- **Exercise aim**: Return the data below exactly, but only from the line containing "What we do (109, 1278)" through the line containing "Read More (1019, 347)", with both of those lines included.

- **Stored data entries**:
* * * *

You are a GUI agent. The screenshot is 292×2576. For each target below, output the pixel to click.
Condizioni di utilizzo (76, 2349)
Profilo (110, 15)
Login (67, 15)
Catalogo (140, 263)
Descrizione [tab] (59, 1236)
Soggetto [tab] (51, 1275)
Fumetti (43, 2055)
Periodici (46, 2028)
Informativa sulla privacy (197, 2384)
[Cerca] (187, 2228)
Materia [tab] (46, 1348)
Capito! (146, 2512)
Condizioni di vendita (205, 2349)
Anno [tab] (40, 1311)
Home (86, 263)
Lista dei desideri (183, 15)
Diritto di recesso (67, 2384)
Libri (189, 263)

* * * *

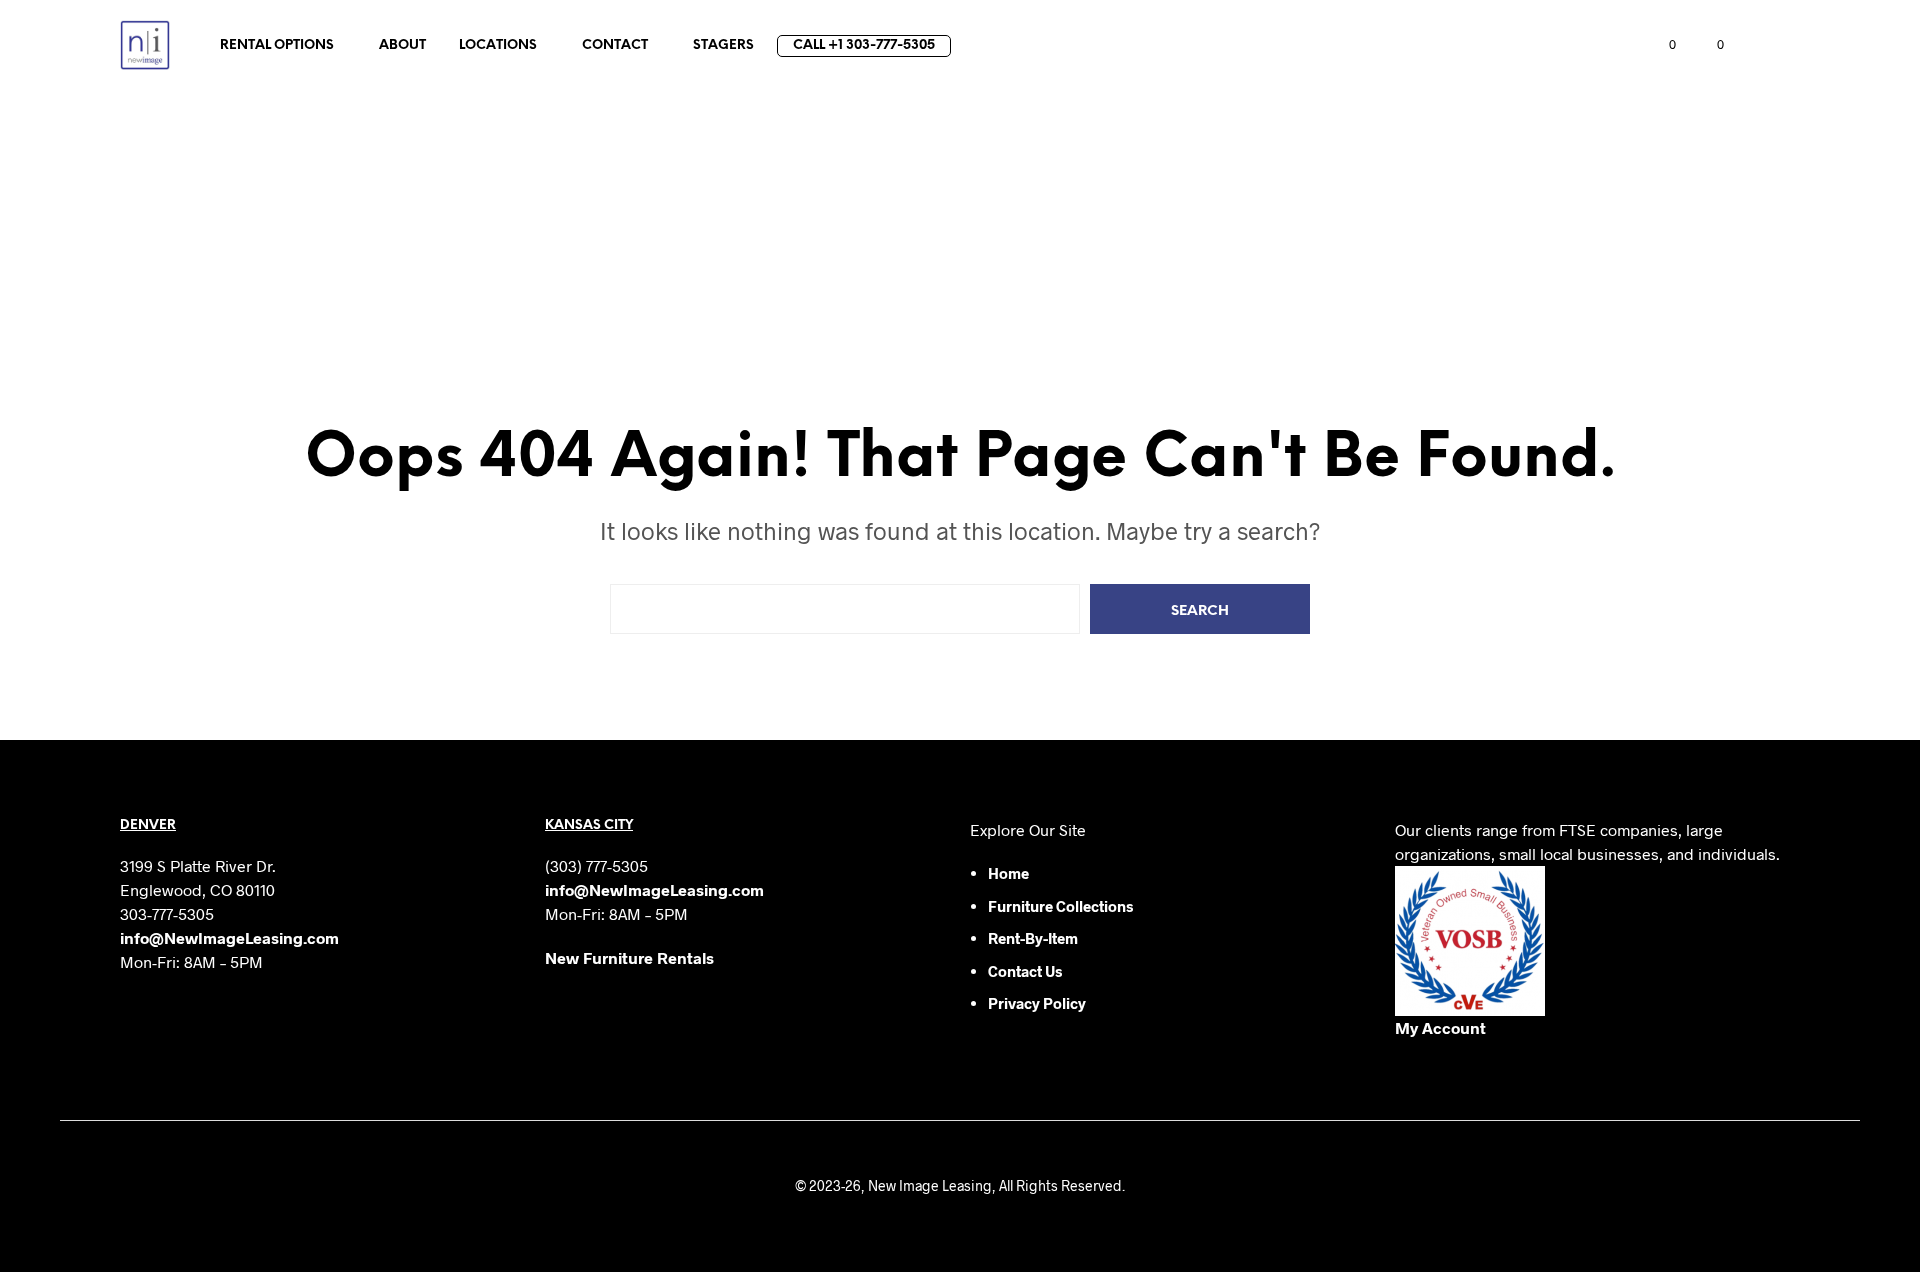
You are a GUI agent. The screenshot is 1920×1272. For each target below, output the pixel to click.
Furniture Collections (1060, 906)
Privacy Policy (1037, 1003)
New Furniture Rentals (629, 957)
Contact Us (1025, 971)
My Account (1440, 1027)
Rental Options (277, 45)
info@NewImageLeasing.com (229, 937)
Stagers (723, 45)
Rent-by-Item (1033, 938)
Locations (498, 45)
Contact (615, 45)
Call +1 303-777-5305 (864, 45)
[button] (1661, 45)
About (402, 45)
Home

* * * *

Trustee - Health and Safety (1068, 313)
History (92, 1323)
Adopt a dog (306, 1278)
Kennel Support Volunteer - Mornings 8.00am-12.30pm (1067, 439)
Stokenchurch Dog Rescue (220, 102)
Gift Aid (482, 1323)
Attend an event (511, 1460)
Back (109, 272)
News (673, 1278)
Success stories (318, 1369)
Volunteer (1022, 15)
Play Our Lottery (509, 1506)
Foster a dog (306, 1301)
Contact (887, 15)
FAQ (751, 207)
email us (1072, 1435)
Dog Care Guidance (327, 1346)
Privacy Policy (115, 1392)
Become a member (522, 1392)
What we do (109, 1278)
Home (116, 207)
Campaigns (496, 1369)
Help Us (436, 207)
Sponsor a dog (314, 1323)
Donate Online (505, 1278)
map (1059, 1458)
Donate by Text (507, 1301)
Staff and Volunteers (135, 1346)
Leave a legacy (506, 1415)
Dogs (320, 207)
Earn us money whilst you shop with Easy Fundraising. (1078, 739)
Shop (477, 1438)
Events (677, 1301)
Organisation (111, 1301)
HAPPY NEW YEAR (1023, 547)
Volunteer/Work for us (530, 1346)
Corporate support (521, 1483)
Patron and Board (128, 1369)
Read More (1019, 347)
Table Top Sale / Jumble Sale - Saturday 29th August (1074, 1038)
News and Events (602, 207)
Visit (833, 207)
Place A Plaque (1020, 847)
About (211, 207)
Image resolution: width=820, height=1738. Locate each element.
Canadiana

* * * *

- **Task result**:
What we do (109, 1278)
Home (116, 207)
Campaigns (496, 1369)
Help Us (436, 207)
Sponsor a dog (314, 1323)
Donate Online (505, 1278)
map (1059, 1458)
Donate by Text (507, 1301)
Staff and Volunteers (135, 1346)
Leave a legacy (506, 1415)
Dogs (320, 207)
Earn us money whilst you shop with Easy Fundraising. (1078, 739)
Shop (477, 1438)
Events (677, 1301)
Organisation (111, 1301)
HAPPY NEW YEAR (1023, 547)
Volunteer/Work for us (530, 1346)
Corporate support (521, 1483)
Patron and Board (128, 1369)
Read More (1019, 347)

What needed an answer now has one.